**Your task**
The records appear below. Set down exactly each line from the one that contains "Task: Tap the Kuaishou (快手) app icon" through the last, both included.

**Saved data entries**
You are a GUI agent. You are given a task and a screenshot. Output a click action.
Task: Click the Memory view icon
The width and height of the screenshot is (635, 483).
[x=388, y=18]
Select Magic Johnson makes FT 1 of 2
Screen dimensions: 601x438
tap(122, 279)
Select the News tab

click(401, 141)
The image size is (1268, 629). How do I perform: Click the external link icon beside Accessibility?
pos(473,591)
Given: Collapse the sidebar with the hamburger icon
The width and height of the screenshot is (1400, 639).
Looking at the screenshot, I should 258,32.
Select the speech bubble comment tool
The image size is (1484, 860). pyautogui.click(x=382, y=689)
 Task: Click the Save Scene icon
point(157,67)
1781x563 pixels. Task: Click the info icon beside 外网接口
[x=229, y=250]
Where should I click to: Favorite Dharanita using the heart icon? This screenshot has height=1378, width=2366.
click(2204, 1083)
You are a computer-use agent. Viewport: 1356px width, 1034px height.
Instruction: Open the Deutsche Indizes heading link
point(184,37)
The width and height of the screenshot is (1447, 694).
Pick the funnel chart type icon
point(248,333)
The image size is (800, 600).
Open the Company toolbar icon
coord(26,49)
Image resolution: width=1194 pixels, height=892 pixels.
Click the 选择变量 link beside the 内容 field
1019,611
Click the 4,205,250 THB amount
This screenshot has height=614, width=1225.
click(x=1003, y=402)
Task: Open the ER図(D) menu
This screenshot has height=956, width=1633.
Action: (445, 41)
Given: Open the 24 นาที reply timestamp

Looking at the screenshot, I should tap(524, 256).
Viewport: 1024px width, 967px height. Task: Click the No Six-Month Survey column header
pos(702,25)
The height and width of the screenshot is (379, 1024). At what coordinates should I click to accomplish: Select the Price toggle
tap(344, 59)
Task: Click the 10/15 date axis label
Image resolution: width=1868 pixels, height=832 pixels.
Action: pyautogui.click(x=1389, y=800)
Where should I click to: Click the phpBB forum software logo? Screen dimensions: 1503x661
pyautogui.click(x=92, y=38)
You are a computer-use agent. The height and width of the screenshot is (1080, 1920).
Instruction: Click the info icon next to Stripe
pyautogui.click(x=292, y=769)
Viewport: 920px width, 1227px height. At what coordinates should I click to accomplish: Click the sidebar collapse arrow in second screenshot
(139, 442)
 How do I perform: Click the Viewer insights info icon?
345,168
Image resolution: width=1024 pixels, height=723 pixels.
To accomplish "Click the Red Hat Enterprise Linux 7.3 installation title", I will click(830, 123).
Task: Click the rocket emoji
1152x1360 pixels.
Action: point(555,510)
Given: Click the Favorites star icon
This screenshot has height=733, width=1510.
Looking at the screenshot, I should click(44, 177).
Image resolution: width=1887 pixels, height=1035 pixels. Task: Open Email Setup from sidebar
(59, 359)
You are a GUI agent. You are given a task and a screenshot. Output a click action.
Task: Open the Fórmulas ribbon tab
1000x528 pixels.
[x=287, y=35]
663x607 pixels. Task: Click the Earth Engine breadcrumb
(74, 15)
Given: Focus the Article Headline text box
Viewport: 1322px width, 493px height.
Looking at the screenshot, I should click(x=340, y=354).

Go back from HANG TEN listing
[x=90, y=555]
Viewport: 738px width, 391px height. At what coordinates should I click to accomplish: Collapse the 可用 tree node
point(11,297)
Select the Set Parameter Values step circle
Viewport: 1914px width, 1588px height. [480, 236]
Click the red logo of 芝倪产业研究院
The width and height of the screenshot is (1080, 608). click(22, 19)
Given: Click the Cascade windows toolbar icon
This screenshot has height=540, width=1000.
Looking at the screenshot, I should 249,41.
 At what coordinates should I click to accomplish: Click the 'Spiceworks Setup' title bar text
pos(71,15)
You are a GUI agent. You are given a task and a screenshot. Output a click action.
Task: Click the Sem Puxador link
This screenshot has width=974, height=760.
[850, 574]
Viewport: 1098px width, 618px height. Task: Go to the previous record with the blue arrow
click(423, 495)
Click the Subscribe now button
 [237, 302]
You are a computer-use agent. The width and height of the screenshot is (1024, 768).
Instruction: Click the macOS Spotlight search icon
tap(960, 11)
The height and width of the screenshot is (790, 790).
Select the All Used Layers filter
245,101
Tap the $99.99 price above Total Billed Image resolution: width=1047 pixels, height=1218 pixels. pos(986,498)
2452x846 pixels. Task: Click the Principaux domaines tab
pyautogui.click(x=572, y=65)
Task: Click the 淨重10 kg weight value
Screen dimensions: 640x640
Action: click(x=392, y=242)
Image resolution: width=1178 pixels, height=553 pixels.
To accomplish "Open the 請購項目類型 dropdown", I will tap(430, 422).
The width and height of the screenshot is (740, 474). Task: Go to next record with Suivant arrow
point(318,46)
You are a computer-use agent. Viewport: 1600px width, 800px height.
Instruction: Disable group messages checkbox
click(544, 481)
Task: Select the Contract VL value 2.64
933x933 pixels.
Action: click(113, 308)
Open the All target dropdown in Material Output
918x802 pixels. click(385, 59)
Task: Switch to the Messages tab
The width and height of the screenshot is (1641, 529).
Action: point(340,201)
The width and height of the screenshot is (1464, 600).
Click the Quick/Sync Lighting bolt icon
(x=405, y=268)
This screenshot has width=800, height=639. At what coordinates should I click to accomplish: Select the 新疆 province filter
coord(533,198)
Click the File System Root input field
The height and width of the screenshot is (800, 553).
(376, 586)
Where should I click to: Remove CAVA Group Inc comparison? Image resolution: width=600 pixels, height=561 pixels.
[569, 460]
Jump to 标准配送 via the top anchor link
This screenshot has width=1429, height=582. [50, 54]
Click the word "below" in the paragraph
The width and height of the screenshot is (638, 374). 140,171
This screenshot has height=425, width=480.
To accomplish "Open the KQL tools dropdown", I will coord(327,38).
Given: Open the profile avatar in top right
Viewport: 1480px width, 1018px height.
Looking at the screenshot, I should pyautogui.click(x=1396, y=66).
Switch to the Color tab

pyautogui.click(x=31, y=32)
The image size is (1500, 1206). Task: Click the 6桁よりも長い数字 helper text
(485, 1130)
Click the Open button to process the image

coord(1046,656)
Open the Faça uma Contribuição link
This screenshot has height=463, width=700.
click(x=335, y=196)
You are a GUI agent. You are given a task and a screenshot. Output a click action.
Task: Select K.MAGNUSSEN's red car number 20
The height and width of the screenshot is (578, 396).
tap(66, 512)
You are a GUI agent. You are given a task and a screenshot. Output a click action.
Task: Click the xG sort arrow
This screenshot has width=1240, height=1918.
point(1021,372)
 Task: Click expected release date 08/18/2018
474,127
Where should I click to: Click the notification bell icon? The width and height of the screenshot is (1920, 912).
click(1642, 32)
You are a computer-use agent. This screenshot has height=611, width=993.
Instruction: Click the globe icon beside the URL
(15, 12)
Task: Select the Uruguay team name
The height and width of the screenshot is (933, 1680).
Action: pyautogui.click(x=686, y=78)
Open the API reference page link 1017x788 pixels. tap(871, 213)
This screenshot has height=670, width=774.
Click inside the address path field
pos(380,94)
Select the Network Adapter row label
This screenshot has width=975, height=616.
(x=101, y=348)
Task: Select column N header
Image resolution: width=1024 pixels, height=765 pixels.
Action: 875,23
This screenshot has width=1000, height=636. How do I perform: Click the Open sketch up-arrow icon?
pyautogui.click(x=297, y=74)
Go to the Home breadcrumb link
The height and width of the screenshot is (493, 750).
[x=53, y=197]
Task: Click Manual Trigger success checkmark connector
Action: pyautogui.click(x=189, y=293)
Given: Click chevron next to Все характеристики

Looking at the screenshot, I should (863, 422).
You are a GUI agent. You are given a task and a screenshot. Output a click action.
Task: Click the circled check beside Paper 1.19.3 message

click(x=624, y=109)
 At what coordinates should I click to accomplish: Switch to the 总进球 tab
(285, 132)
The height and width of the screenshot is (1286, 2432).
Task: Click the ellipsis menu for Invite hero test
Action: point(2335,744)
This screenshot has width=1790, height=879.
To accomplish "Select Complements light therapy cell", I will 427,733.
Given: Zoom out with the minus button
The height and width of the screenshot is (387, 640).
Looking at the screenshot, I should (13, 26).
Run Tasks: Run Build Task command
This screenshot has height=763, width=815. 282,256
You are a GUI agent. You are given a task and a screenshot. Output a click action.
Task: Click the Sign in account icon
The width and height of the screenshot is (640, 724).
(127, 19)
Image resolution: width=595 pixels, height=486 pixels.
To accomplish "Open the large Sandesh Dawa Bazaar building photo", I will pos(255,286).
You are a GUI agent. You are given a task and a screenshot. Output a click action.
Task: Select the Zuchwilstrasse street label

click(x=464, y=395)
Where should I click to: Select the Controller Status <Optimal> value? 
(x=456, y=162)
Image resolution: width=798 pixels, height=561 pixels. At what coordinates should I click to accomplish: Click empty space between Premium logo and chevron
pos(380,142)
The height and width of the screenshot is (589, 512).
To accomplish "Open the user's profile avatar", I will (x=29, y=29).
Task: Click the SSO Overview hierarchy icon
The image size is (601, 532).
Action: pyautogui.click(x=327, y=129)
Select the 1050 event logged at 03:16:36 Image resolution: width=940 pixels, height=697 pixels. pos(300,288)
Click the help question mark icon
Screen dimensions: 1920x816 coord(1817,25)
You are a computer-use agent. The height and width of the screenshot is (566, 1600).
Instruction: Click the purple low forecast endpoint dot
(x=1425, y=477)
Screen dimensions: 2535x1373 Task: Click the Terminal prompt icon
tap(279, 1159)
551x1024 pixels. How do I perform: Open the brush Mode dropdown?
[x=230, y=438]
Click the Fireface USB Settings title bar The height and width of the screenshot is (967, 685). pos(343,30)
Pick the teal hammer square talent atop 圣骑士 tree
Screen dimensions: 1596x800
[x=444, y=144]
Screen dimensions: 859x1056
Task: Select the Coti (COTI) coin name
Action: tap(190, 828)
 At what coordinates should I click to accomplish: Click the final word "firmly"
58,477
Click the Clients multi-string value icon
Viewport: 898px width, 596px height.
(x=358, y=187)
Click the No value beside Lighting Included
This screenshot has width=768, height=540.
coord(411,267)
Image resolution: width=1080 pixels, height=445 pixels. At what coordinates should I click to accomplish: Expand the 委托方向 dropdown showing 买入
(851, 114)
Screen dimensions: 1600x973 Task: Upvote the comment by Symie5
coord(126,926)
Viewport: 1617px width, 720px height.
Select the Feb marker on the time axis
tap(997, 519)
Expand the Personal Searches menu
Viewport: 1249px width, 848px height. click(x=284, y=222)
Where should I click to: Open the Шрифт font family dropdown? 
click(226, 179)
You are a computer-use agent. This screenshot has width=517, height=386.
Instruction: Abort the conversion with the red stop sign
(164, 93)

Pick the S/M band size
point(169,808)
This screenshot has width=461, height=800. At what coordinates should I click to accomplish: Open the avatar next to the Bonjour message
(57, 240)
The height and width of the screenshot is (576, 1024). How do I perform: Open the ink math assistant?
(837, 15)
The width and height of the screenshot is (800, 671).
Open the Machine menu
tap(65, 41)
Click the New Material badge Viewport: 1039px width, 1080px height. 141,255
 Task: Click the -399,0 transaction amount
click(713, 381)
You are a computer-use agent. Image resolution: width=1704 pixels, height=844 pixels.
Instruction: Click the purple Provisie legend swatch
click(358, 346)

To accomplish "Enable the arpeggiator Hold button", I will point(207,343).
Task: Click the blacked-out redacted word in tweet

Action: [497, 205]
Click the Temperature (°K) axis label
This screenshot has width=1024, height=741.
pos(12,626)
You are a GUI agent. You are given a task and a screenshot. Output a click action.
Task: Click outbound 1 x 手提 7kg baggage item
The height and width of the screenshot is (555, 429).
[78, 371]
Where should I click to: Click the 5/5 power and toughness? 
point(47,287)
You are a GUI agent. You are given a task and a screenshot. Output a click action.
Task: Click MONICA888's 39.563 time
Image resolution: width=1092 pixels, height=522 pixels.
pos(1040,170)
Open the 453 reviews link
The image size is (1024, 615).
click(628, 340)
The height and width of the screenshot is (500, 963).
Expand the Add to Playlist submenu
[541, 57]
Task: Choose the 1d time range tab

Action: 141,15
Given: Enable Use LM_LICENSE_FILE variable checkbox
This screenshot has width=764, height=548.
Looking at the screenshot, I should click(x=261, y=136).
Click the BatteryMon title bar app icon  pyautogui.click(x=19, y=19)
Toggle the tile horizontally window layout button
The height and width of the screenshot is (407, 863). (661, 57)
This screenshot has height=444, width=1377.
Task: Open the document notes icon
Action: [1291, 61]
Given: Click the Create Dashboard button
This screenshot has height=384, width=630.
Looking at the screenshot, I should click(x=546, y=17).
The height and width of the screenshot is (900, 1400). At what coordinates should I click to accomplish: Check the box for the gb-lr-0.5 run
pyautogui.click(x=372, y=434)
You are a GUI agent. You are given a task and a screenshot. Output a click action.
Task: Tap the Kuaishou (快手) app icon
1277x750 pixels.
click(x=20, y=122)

**Written solution**
Task: Tap the Kuaishou (快手) app icon
1277x750 pixels.
click(x=20, y=122)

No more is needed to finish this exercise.